Unions unite to call for US-EU trade deal to benefit workers
This week trade union confederations in Europe (ETUC) and the USA (AFL-CIO) officially kicked off a joint campaign to press for workers’ rights and progressive economic policies to be a core part US-EU trade deal (or Transatlantic Trade and Investment Partnership to use its marvellously uncatchy official title).
Now, just in case you don’t spend your days poring over financial news pages – the TTIP is a Big Deal of a deal. If it goes through, it will create the largest free trade area in the world and tie the economic policies of the USA and the EU together like never before.
Clearly Europe and the USA are different in many ways and unions in both Europe and the USA do not want the trade deal to lump them with certain policies found in each other’s regions.
Unions in Europe are wary of the fact the USA has not ratified a number of the most important ILO Conventions, including that on the right to freedom of association and collective bargaining. The US has also passed ‘Right to Work’ legislation in 24 states, most recently in the traditional union stronghold of Michigan, which clamp down on unions’ basic ability to exist. We certainly would not want European companies locating themselves in such states and taking advantage of un-unionised labour.
American unions are also concerned about its companies relocating to countries in Europe such as Romania, Bulgaria, Cyprus and Slovakia where incomes are low and trade unions are weaker than in other parts of the EU.
Unions on both sides of the Atlantic also worry that closer economic coordination could mean Europe’s welfare states may be threatened by US-style free-marketeering whilst the USA might be forced to swallow a dose of Osborne-style austerity.
This is why it’s so important that unions in Europe and the USA have agreed to work together.

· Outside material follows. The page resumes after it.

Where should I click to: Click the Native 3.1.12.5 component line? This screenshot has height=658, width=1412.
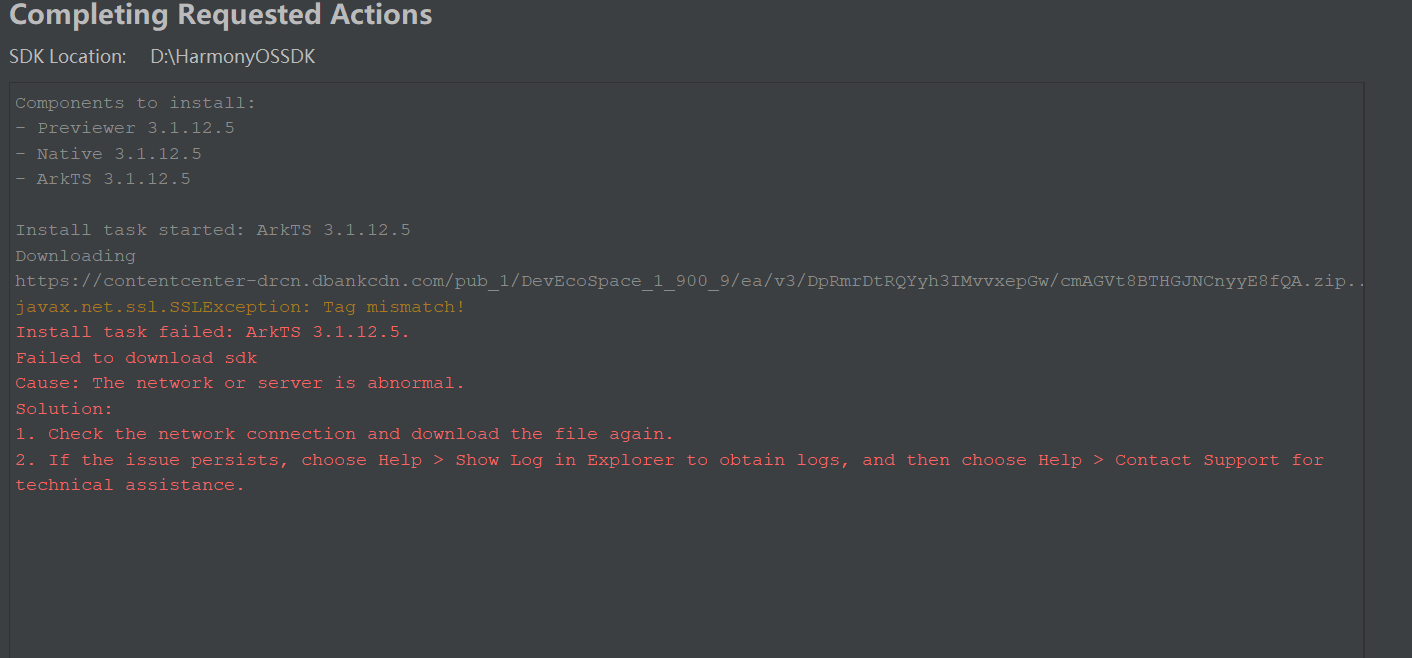108,154
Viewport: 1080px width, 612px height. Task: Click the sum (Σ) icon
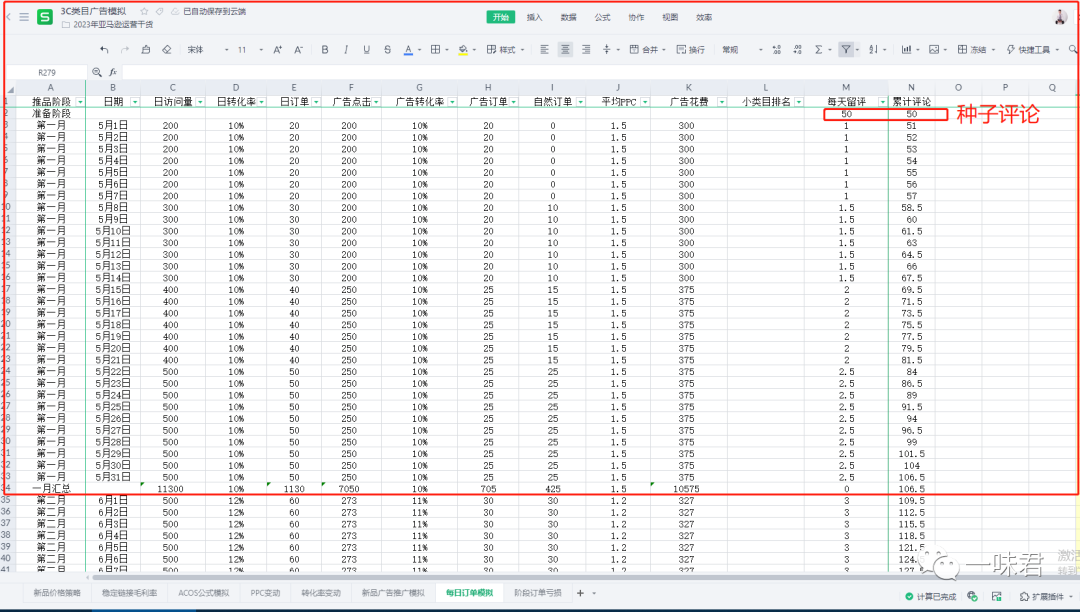(818, 49)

By developing a joint campaign, the AFL-CIO and the ETUC hope to influence the TTIP to be mutually beneficial rather than destructive.
The AFL-CIO hopes that the TTIP will prompt the USA to sign up to ILO conventions and instigate European-style laws on worker protection and worker representation on company boards.
The ETUC, meanwhile, hopes the TTIP will strengthen progressive economic policies:
‘[creating] closer cooperation and a common effort in the fight against tax evasion and tax-dumping [which] could stabilise public revenues on both sides of the Atlantic.’
Talks on the TTIP are due to start in the summer and the European Commission has set itself an ambitious target of two years to conclude the deal.
It’s vital that negotiators in Washington and Brussels involve trade unions in the process to make sure this historic deal can bring progressive change to each other’s economies, working conditions and trade union rights. That’s the kind of trade deal that would break out of the financial news pages and make a positive difference in people’s lives.